Moorer v. Atlantic Coast Line Railroad

88 S.E. 15 | S.C. | 1916

March 2, 1916. The opinion of the Court was delivered by The appellant argued two issues: (1) That only one reasonable inference was deducible from the testimony, and that was that the accident was not traceable to the defendant's negligence, and (2) that the rule in Danner's case is arbitrary, laid down without authority by the judicial branch of the government, and amounts to a denial of due process.

A full answer to the first issue is a recent well considered opinion, reported at page 71 of 93 S.C. 705, 76 S.E. 19, entitled McLeod v. R.R. And that cause was tried before the same Judge who tried the instant case, in an adjoining county, and against the same corporation. It is true, the appellant relies upon the McLeod case, and contends that *282 "the duty" therein referred to confronted the trial Judge in the instant case. We think the trial Judge wisely left it to the jury to find how a mule came in contact with a moving train in the nighttime. Can such an issue ever be plain?

Upon the second issue we might also rest upon the judgment in the McLeod case. But the appellant, with the consent of the Court, and with much zeal and manifest sincerity has assailed the law as stated in Danner's case, and followed for fifty years, and has assigned an ostensibly new reason to overrule the doctrine of that case. He has invoked that mandate which abides in all constitutions, and which is called "due process."

The argument is that if a Court shall proceed by due process of law it can not convict the defendant of negligence, except upon the proof of facts from which a jury may reasonably infer negligence.

That is true; but Danner's case is not the contrary of it.

Therein the Court only said that proof of a single fact gave warrant to a jury to say what inference might be drawn from that fact, and thereby to fix another and dependent fact.

In an action for tort, the plaintiff must put the defendant in the wrong — by eyewitness or by circumstance. A locomotive engine is a huge appliance, monstrous in appearance and deafening in noise; it emits volumes of smoke, and discharges hissing steam; it rings a bell; it shrieks aloud; it rushes along its iron way at great speed and with thunderous noise.

The horse, the cow and the mule are incapable of care; there is no duty on them to stop and look and listen; their way of escape might turn out to be the way of peril; like dead men, they tell no tales.

A locomotive engine runs down a horse and kills it, and nobody sees the act but the man in the cab — the last of all men to do so of a purpose. *283

The act was not usual; it ought not to have been done; it was hurtful; it, therefore, might have been avoided; and ought to have been avoided; and could have been avoided only by the engineer.

Therefore, the doing of it was probably wrongful, and will be so regarded until the truth is established.

The rule is not singular, in the sense that it is only applied to what are termed live stock cases.

It rests in the assumption that a present status unusual and hurtful, must often and from the necessity of the case be charged in the first instance to him who stands next to it in time and place.

The following are illustrations of the application of the same rule:

If a passenger shall be injured on a railroad car, that fact alone suggests negligence of the carrier.
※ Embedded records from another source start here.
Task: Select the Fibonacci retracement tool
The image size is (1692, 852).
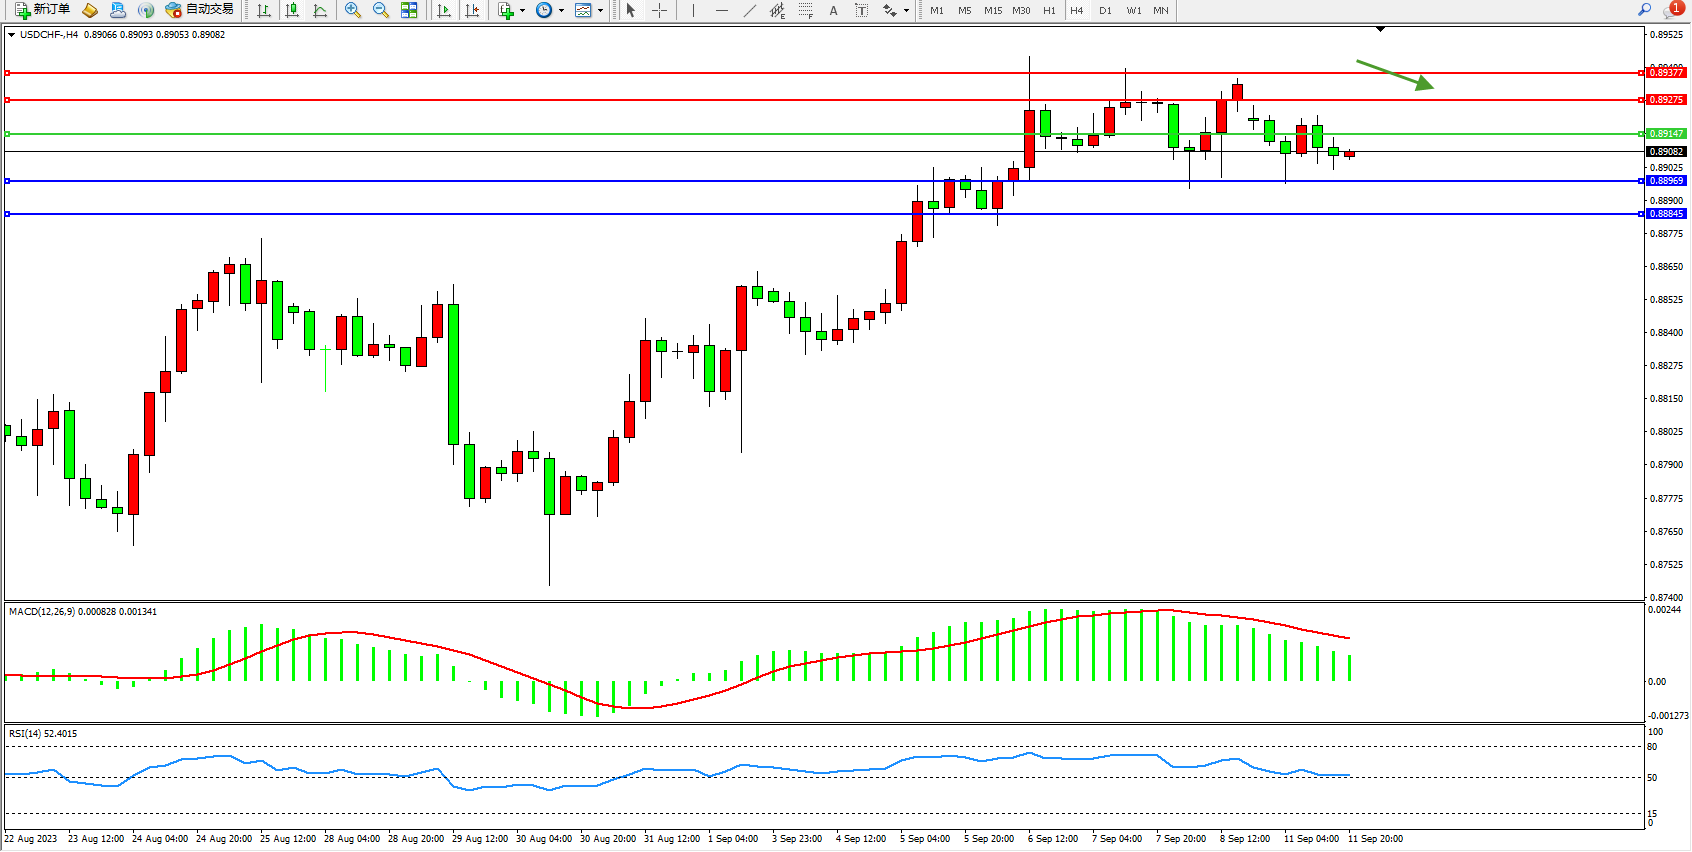Action: pyautogui.click(x=805, y=10)
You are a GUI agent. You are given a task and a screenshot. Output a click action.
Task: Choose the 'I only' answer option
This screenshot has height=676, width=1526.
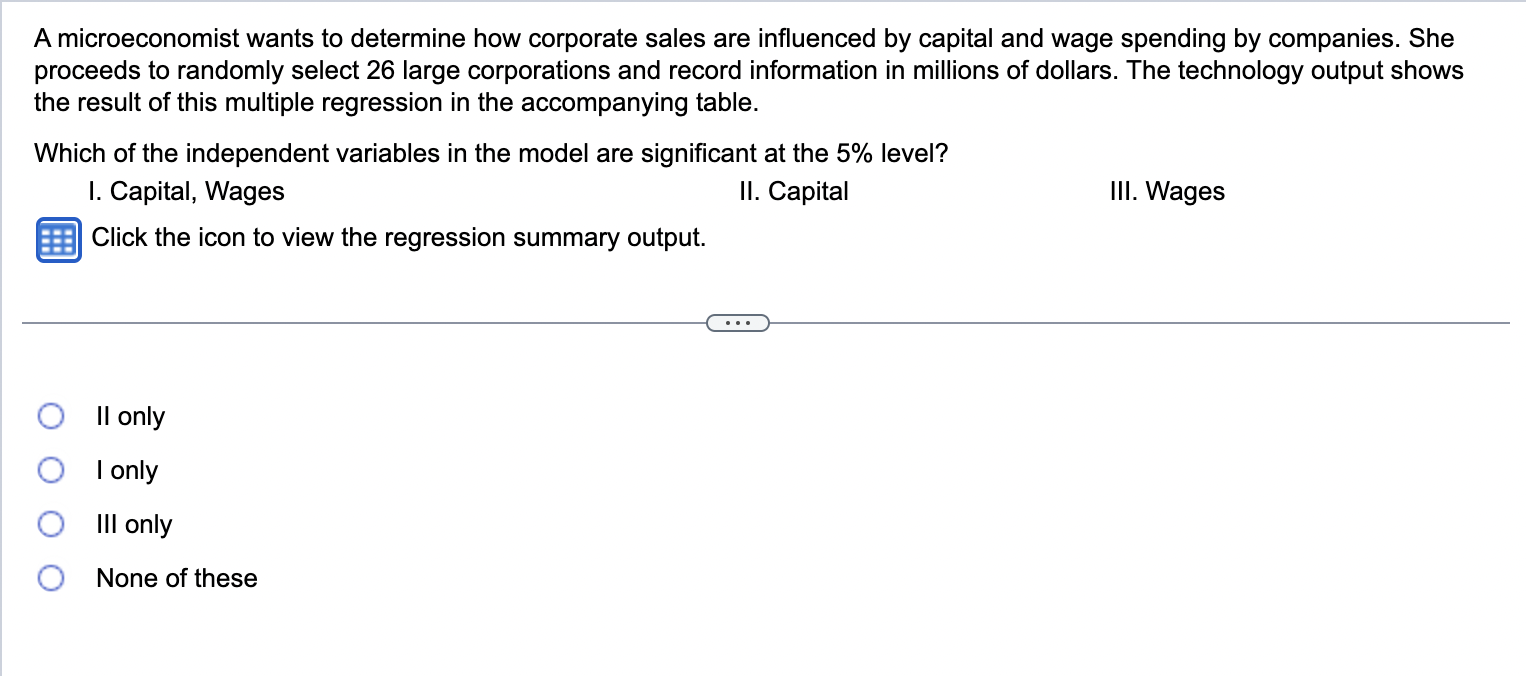(x=51, y=469)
And we think this is independent of contract.

If a locomotive engine emits sparks, which set fire in a wood, that fact alone suggests negligence by the railroad company.

If a bailee carrying a package proved to have been intact when received shall deliver it to the owner in an injured condition, that fact alone suggests that the bailee did the injury.

In the field of criminal law like presumptions are applied:

If a horse be stolen, and if he be found in the possession of A., the presumption is A. committed the act.

If A. shall shoot B. with a gun and kill him, nothing else appearing, that fact alone suggests that A. did the act with malice aforethought.

The subject is discussed by Mr. Cooley in his "Torts" at

*659.

It is true other jurisdictions have not followed the rule. But in our judgment it is sound, and we shall adhere to it.

The judgment of the Circuit Court is affirmed.